Job →
Locate every line in the items below that contains the string "Save" and copy each such line. The match must respect case.

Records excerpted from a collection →
[Begin]

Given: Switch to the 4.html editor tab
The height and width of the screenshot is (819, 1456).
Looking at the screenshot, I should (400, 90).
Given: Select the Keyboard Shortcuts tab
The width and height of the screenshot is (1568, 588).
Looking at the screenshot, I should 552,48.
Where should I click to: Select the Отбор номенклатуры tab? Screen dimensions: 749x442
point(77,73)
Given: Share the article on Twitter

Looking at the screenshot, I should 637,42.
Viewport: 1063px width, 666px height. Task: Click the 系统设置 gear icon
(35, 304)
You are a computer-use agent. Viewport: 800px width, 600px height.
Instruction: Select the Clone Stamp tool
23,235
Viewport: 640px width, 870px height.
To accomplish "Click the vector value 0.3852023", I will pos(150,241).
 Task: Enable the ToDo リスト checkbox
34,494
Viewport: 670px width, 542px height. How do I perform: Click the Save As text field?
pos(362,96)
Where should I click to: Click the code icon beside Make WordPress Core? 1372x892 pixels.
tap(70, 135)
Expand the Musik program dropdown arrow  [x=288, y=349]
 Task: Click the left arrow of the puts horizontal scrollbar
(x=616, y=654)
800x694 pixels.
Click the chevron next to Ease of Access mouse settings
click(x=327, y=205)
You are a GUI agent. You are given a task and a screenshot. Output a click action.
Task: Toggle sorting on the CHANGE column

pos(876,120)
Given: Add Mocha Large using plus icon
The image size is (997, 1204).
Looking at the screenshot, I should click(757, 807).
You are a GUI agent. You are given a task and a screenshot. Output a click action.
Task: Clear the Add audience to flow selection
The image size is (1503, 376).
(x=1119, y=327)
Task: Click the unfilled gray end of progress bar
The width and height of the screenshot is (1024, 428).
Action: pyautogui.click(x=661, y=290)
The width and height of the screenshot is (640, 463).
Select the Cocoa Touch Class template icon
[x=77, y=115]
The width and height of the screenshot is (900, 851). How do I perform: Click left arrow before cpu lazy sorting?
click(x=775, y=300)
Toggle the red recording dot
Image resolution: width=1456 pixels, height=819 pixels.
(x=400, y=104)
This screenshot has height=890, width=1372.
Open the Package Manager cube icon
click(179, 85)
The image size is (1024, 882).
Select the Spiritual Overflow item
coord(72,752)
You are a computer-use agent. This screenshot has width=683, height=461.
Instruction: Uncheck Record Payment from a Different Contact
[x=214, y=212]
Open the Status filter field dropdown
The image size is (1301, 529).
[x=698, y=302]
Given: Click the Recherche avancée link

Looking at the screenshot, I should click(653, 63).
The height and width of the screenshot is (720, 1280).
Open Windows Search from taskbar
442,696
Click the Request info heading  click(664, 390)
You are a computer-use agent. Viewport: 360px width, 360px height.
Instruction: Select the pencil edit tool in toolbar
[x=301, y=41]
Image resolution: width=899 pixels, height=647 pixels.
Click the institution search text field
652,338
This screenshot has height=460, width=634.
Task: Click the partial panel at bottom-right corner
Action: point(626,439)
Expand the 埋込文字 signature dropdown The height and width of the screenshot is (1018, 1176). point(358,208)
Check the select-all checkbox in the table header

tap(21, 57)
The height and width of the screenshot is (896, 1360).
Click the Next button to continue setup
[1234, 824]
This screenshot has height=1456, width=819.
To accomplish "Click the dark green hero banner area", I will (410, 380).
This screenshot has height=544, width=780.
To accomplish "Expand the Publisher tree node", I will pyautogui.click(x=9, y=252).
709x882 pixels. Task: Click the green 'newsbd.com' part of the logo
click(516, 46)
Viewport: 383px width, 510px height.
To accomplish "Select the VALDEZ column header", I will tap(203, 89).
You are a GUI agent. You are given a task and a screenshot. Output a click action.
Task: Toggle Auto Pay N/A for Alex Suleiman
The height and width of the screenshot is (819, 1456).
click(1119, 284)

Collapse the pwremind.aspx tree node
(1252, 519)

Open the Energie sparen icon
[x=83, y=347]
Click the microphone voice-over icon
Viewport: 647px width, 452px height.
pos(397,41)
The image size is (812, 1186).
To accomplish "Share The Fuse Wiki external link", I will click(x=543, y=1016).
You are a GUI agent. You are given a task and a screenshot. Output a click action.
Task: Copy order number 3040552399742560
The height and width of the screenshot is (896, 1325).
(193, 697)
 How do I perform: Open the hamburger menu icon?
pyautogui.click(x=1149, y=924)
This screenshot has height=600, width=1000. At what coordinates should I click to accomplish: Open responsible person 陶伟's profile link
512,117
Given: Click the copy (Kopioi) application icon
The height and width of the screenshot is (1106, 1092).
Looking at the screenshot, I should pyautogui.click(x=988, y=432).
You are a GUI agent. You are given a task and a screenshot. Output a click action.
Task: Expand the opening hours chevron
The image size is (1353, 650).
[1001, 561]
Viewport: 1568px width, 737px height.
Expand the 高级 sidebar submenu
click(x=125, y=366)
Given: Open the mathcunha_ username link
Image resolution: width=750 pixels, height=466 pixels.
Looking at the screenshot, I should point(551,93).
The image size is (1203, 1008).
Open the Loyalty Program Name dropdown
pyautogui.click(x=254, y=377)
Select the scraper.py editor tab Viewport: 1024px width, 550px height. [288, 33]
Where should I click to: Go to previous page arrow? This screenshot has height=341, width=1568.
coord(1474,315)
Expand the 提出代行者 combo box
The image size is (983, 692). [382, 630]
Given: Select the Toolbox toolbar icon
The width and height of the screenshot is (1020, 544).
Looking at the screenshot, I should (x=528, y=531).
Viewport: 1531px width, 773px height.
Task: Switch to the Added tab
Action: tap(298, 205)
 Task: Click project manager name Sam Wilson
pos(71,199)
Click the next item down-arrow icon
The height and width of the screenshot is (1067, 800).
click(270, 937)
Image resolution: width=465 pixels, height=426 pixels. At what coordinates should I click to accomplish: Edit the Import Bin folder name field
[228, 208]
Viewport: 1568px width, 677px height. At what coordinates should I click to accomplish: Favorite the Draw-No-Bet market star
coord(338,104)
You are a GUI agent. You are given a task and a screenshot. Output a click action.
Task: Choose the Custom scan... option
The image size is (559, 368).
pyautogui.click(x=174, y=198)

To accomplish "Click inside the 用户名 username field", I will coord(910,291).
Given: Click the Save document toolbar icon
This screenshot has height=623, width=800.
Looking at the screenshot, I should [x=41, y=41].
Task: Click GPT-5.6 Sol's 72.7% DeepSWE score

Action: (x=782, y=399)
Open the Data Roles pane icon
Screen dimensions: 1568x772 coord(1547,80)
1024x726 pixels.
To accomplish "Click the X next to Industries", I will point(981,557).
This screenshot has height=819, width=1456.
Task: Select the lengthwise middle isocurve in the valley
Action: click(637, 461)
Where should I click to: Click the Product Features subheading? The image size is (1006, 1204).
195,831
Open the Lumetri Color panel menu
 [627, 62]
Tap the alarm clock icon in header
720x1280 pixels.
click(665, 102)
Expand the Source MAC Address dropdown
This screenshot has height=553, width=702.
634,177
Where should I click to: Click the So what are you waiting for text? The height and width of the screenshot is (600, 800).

[End]

Exercise output →
Viewport: 670px width, 542px height. How do I perform: Click the Save As text field?
Given: Click the Save document toolbar icon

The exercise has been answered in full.